Your task -
Nothing but the lines from the one containing "Maximize the EPLAN Keygen window" to the final line of the entries should appear, copied exactly and without pictures.

+++ Material to process

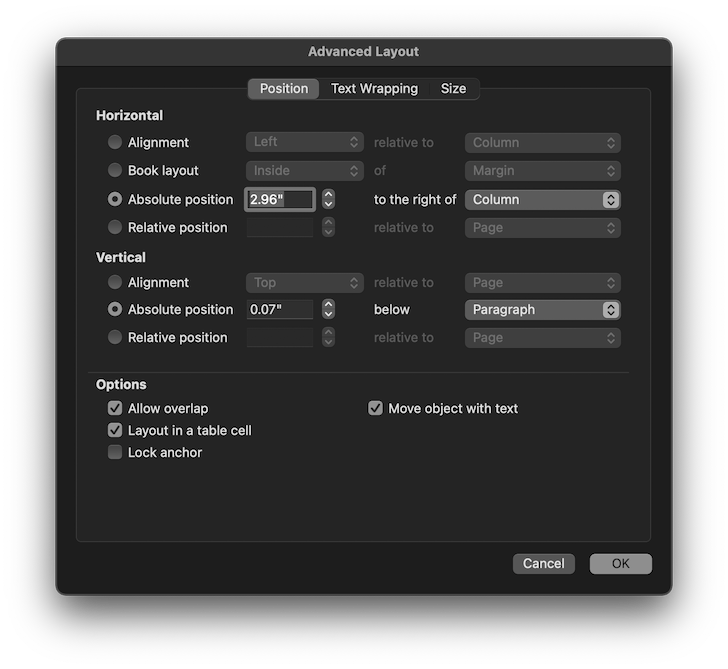
Task: Open the Size tab
Action: 453,89

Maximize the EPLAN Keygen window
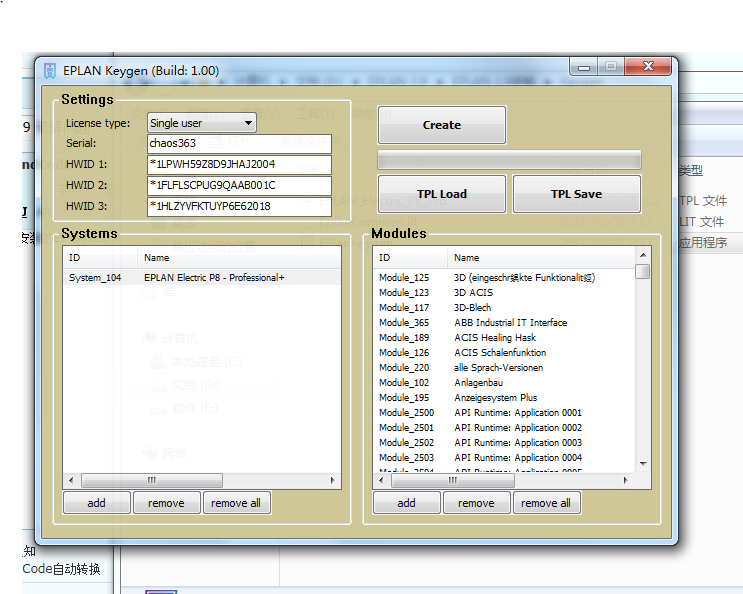[611, 67]
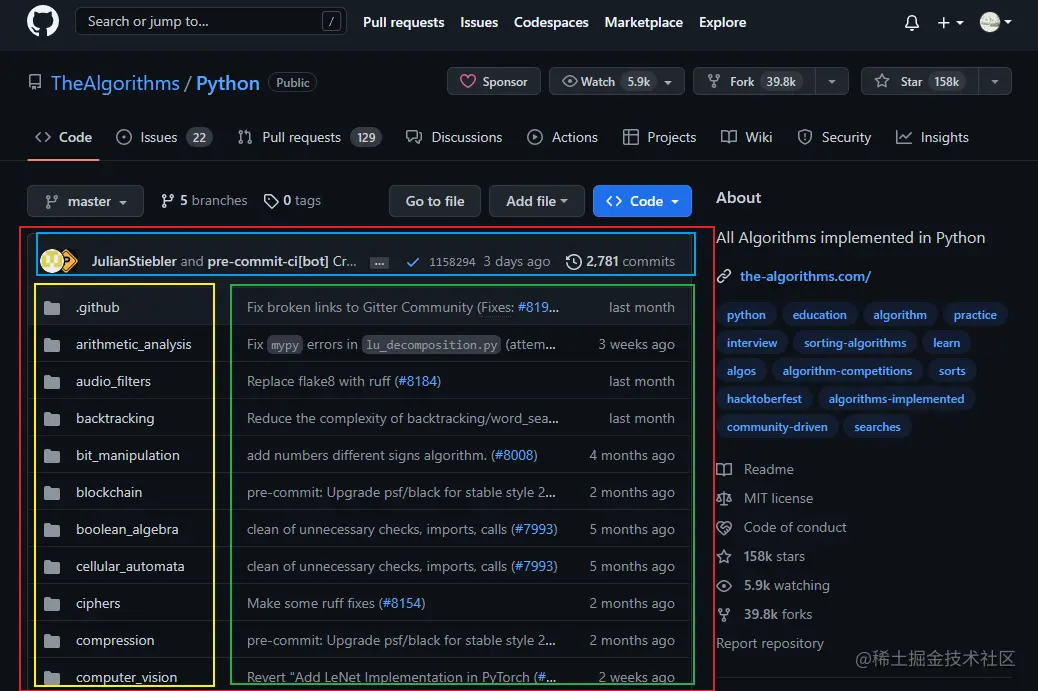The image size is (1038, 691).
Task: Open the Add file dropdown
Action: (x=536, y=201)
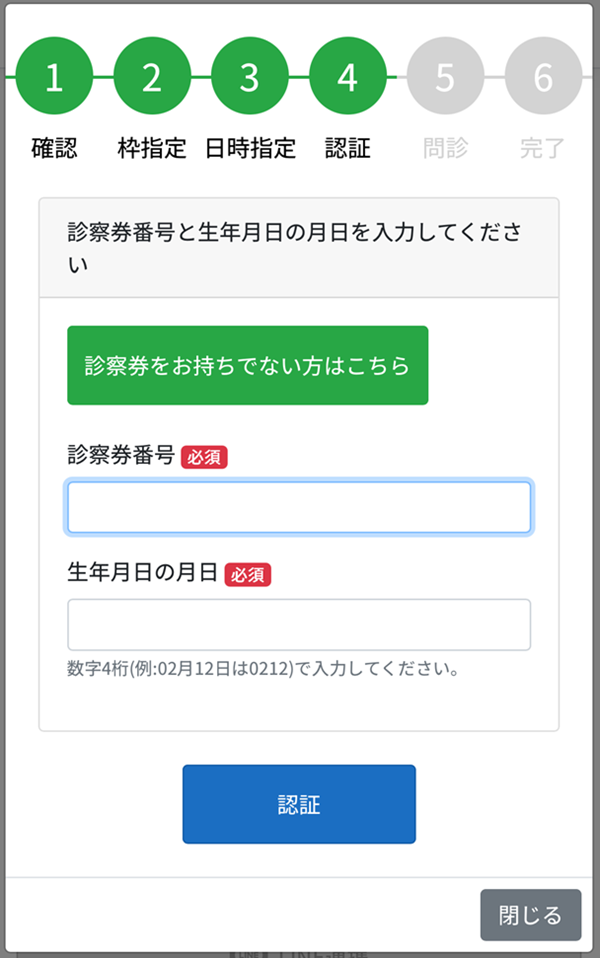
Task: Select the 認証 step label under circle 4
Action: (348, 149)
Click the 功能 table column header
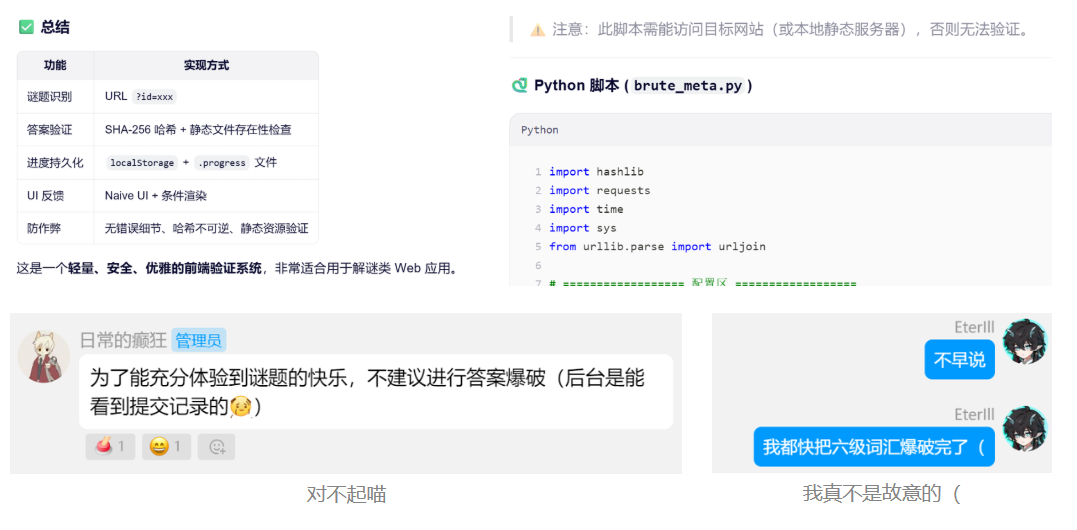1077x530 pixels. tap(55, 65)
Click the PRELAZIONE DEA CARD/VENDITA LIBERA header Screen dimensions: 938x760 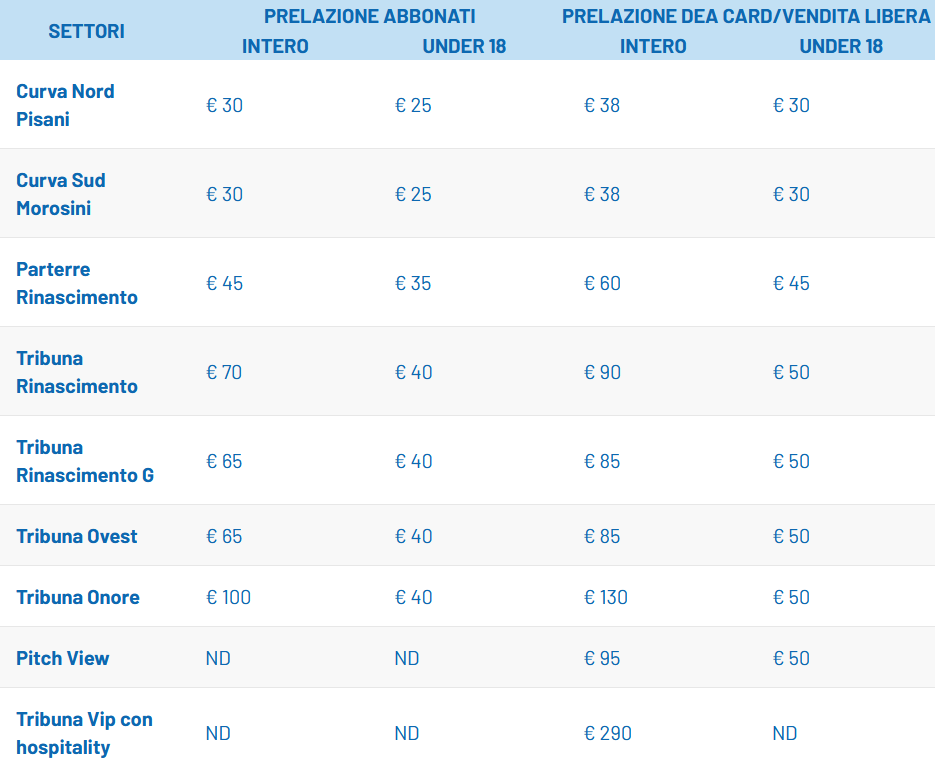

++++++

Task answer -
Maximize the EPLAN Keygen window
[611, 67]
The image size is (1038, 691).
Task: Open the Add file dropdown
Action: (x=536, y=201)
Task: Select the 認証 step label under circle 4
Action: (348, 149)
Click the 功能 table column header
1077x530 pixels. tap(55, 65)
Click the PRELAZIONE DEA CARD/VENDITA LIBERA header Screen dimensions: 938x760 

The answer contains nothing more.